Surat ini termasuk salah satu surat yang diawali dengan tasbih. Surat-surat tersebut ada yang dibuka dengan tasbih dalam bentuk past tense (fi’il madhi) “سَبَّحَ” ada yang berbentuk present tense (fi’il mudhari’) “يُسَبِّحُ” dan ada yang berbentuk kata perintah (fi’il amr)“سَبِّحْ” seperti surat yang sedang kita tadabburi kali ini.
Sucikanlah nama Tuhanmu yang Maha Tinggi” (QS. 87: 1)
Dan siapa yang lebih berhak untuk ditinggikan dan disucikan melainkan hanya Dzat yang serba maha ini. Tuhan yang maha tinggi, kemuliaan-Nya tiada yang melangkahinya, keperkasaan-Nya tiada yang sanggup menandinginya.

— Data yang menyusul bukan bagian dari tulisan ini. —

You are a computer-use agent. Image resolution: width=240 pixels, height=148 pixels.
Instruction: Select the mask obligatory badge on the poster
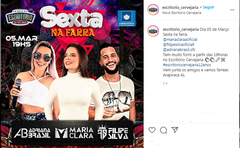[x=126, y=18]
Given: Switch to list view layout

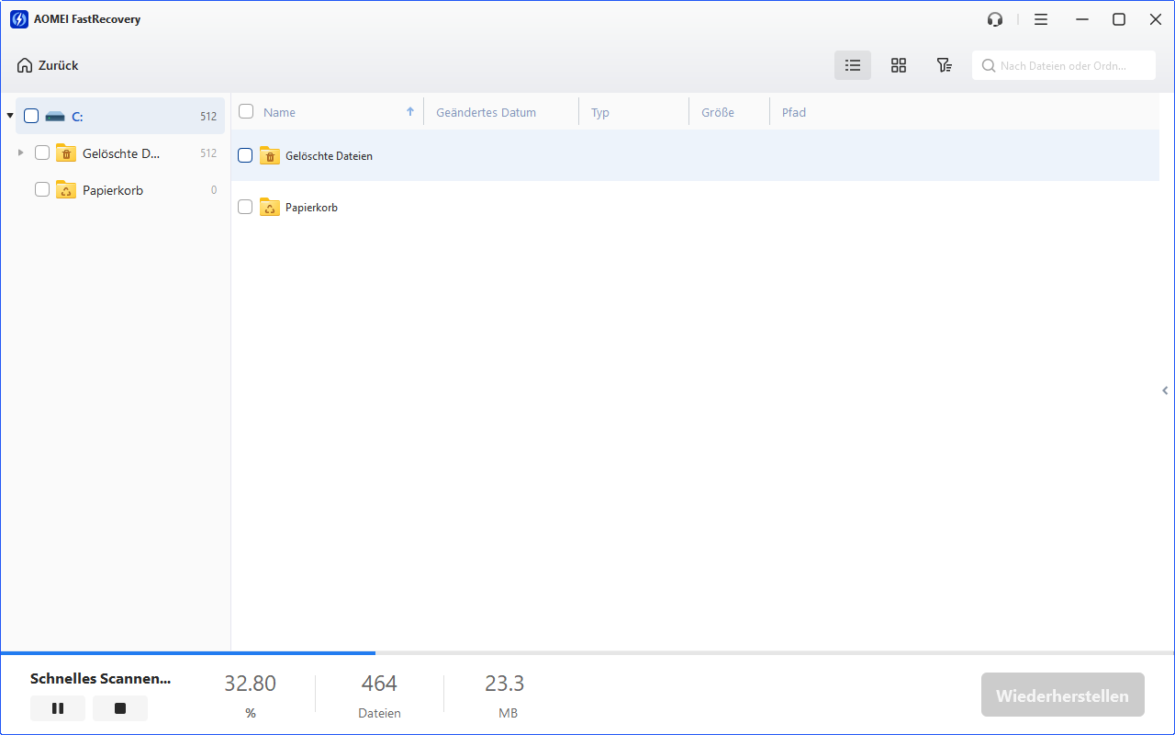Looking at the screenshot, I should (853, 65).
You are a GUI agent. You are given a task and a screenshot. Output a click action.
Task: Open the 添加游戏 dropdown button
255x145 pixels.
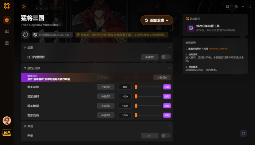pyautogui.click(x=157, y=20)
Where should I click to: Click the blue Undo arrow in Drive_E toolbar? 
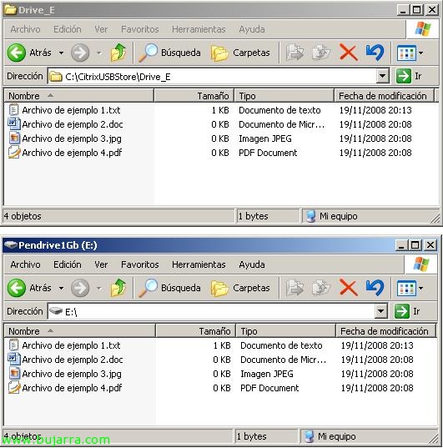(x=375, y=53)
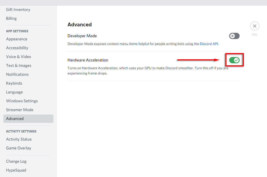Enable the Developer Mode toggle
The width and height of the screenshot is (267, 177).
point(234,36)
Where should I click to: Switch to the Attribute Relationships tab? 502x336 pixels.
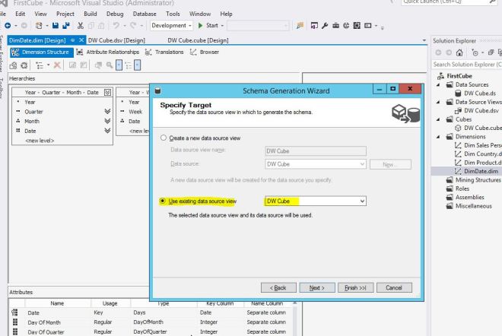click(x=113, y=52)
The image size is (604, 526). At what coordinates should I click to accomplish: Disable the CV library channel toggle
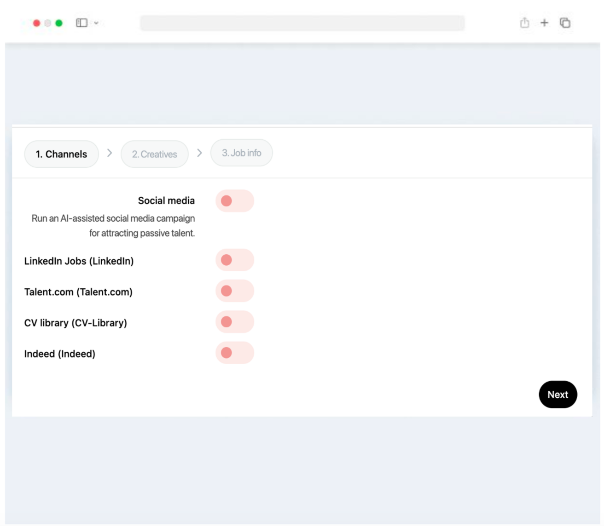point(235,322)
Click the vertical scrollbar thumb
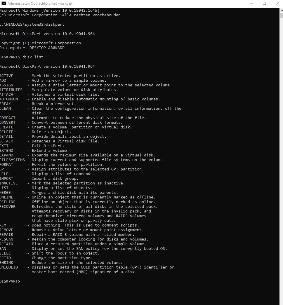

Dalam setiap ruku’ dan sujud kita selalu membaca tasbih, mengakui kesucian dan ketinggian-Nya, maka di luar shalat seharusnya kita lebih menyucikan dan meninggikan Allah. Dan ketinggian di sini bukanlah sebuah ketinggian materi dan tempat atau kedudukan. Namun ketinggian dengan segala maknanya. Berkuasa, serba mampu bertindak dan melakukan apa saja.
Yang menciptakan, dan menyempurnakan (penciptaan-Nya)” (QS. 87: 2)
Allah lah Sang Pencipta dengan sebenar makna penciptaan yang selalu menyempurnakan ciptaan-Nya. Apalagi ciptaan Allah yang bernama manusia, Allah bekali dengan segala kesempurnaan([4]).
Dan yang menentukan kadar (masing-masing) dan memberi petunjuk” (QS. 87: 3)
Asy-Syibli dan Abu Bakar al-Wasithy mengatakan “Allah menentukan kebahagiaan dan kesengsaraan, Dia tunjuki jalan kebahagiaan dengan mudah untuk orang-orang yang berbahagia. Dan Dia mudahkan jalan kesengsaraan bagi orang-orang yang celaka ([5]). Al-Baghawi memberikan penafsiran lain, “Allah tentukan kemanfaatan dan memberikan jalan serta petunjuk bagi manusia untuk mengeluarkan dan memanfaatkannya ([6]).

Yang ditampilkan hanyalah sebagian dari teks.